▸ **Work to be completed**
Please copy each line of the records below that holds the word "computer".
(Data for this exercise begins)
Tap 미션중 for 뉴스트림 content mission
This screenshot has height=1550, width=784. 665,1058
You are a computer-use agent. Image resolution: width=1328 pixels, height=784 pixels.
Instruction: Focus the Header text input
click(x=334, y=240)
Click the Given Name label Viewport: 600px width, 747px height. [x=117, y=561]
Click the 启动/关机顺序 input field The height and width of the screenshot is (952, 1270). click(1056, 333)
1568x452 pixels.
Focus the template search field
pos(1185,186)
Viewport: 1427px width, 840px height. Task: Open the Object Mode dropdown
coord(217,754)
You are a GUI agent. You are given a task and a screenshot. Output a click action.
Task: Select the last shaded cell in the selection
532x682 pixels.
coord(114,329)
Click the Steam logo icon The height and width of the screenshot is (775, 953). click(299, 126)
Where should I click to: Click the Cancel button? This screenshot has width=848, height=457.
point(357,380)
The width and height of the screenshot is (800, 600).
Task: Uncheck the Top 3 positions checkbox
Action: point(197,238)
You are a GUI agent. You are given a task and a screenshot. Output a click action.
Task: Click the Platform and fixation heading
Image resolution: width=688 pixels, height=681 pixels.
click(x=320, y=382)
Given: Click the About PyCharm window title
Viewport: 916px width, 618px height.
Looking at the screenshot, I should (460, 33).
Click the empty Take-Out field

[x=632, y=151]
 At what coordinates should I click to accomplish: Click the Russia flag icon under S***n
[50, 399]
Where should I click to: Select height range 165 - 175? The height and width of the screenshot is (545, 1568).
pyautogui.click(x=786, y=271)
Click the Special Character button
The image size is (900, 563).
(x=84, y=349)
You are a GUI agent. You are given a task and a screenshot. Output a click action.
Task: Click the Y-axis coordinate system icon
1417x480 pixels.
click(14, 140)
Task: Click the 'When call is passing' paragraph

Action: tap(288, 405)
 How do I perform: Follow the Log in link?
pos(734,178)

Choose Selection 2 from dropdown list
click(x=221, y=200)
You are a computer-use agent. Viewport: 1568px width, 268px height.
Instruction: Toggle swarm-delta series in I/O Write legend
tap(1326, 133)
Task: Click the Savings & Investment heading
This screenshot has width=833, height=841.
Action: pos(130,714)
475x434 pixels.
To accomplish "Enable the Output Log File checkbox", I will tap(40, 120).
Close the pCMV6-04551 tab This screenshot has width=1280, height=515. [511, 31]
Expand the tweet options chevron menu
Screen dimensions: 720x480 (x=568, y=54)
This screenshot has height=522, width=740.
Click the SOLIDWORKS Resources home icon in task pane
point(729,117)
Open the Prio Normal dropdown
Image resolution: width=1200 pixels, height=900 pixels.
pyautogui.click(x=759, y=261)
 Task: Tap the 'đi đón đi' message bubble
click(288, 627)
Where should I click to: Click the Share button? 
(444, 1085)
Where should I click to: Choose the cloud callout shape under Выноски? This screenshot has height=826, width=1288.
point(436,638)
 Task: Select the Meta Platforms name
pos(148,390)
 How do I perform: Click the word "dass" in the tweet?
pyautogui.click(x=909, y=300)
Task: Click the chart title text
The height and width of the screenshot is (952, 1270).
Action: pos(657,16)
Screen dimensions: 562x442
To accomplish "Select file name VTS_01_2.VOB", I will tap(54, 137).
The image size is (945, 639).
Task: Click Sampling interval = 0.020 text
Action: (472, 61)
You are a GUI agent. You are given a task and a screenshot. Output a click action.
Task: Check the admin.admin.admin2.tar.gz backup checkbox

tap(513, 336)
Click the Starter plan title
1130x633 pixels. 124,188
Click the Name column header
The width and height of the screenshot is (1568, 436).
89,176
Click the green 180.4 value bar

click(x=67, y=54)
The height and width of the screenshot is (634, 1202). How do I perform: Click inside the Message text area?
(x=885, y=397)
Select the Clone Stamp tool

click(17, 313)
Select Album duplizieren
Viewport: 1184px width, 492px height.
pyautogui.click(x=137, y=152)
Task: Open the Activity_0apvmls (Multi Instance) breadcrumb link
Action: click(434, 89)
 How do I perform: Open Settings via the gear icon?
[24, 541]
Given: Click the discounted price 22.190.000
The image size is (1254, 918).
(Data for this exercise ends)
▸ **Response**
You are a computer-use agent. Image resolution: width=1328 pixels, height=784 pixels.
You are a computer-use agent. Viewport: 1568px width, 268px height.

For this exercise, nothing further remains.